The Ferguson Fire had scorched nearly 53 square miles (137 square kilometers) of timber and brush in the Sierra Nevada west of Yosemite and was just 13 percent contained on its 11th day.
More than 3,000 firefighters worked in difficult terrain, with little or no access to roads, while a fleet of aircraft assisted.
Meanwhile, colleagues gathered in the Central Valley city of Modesto to mourn 36-year-old Braden Varney, a heavy equipment operator for the California Department of Forestry and Fire Protection whose bulldozer rolled over into a ravine July 14.
Bagpipes sounded and speakers told of his personal and professional life. He was said to have been able to operate anything that moved on tracks or wheels by the time he was in middle school. The dangerous mission to recover his body as the fire raged was also recounted.
Weather conditions were worsening, meanwhile, as a heatwave grew in much of California under high pressure over the West.
The National Weather Service warned of the potential for illnesses such as heat exhaustion and heat stroke Tuesday through Thursday as temperatures headed toward daytime highs in triple digits with little relief at night.
An excessive-heat warning went into effect Monday through Thursday for almost all of Southern California.
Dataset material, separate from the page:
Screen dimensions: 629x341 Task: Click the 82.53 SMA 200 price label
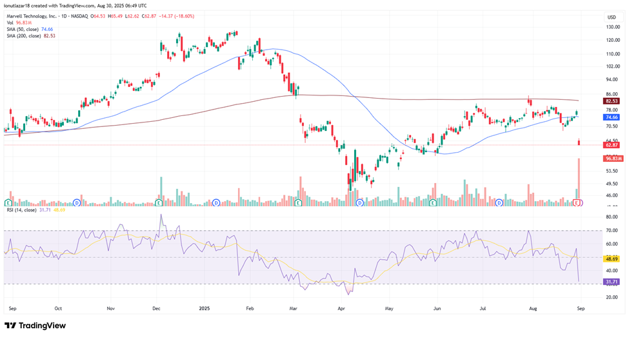coord(611,101)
Heat advisories were to go into effect Tuesday up the Central Coast and through the Central Valley into Oregon
The operator of California’s electrical grid called for statewide voluntary conservation of power due to the high temperatures reduced electricity imports, tight natural gas supplies in the Southern California area and the high wildfire risk.
The California Independent System Operator said the so-called Flex-Alert would go into effect from 5 p.m. to 9 p.m. Tuesday and Wednesday. The measure is aimed at conserving power in the hours when air conditioners are typically at peak use.